Wells admits, though, that he wasn’t always quite so enlightened about the merits of backyard chickens or their feasibility in an urban environment.
“In all honesty, when it was first brought to me, I thought it sounded to me, how should I say, um, that it was not a reasonable request,” Wells recalls about the plea from Ward 6 parents to keep chicks that their kids had brought home from school.
But Wells promised to do some research and what he learned surprised him. “After initially thinking it sounded kind of ridiculous, I found out it wasn’t.”
Although his legislation didn’t get a hearing at the D.C. Council’s health committee and never went any further, it still managed to spark vehement debate.
“It was incredibly controversial on the listservs, especially on the Hill East area,” Wells recalls. “There was anger on both sides of the issue. People being anti-backyard chickens or pro-backyard chickens had people leaving the listserv for good. It was quite vitriolic.”
So when the topic resurfaced eight years later, he knew the Bowser administration would be in for another round of heated controversy.
“She asked,” Wells says, of the mayor’s request that he get involved in the issue. “But I also offered.”
While the regulations fall under the health department, there are also issues of concern that fall under Wells’ environmental purview, such as stormwater runoff. Plus, he sounds excited to dig in.
“I want to talk to people who have backyard chickens and ask them how manage waste? How much room do they think is the right amount? Do [chickens] encourage rats or mice or any other things?

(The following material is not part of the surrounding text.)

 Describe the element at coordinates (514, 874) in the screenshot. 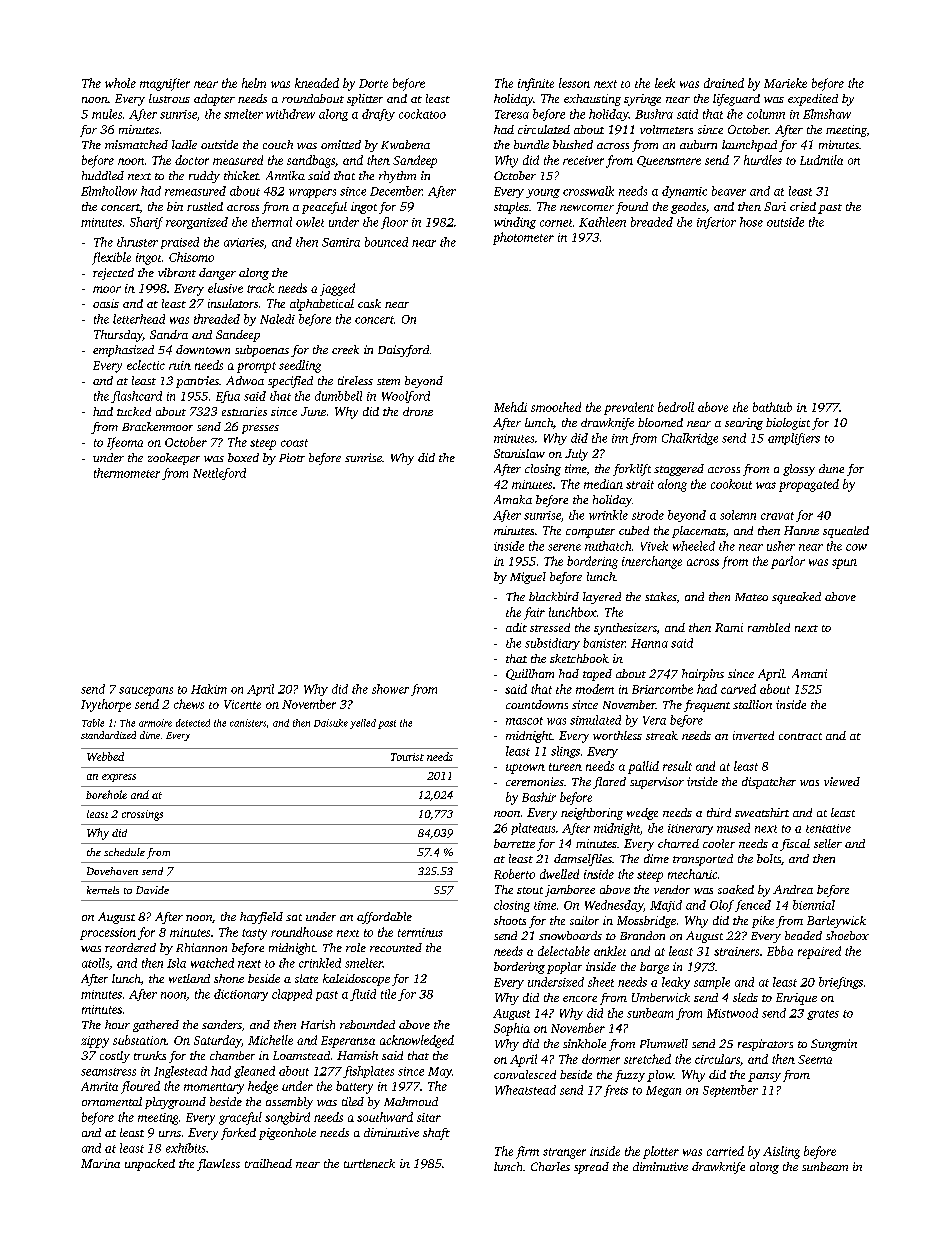

I see `Roberto` at that location.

I’d like to get an understanding of their experiences and their techniques for mitigating impact on the neighbors, ” Wells says, with genuine-seeming curiosity.
In Stephen Boone, Alison Sheedy, and their comrades in chicken arms, he’ll find plenty of experience and enthusiasm.
“I think that there are a lot of regulations we can look at from around the country and have a discussion about the rationale for the different pieces that you might include in a regulation,” Sheedy says, pointing specifically to New York’s law as a possible model. “We feel really optimistic.”
Locally, Rockville has allowed backyard hens since 2015. Over in the other Washington, Seattle denizens have been able to keep as many as eight hens since 2010, and chicken coops have now risen to the level of a luxury apartment amenity.
“I do believe that chickens can be responsibly managed and maintained in an urban area,” Wells says. “But I think that safeguards have to be taken.”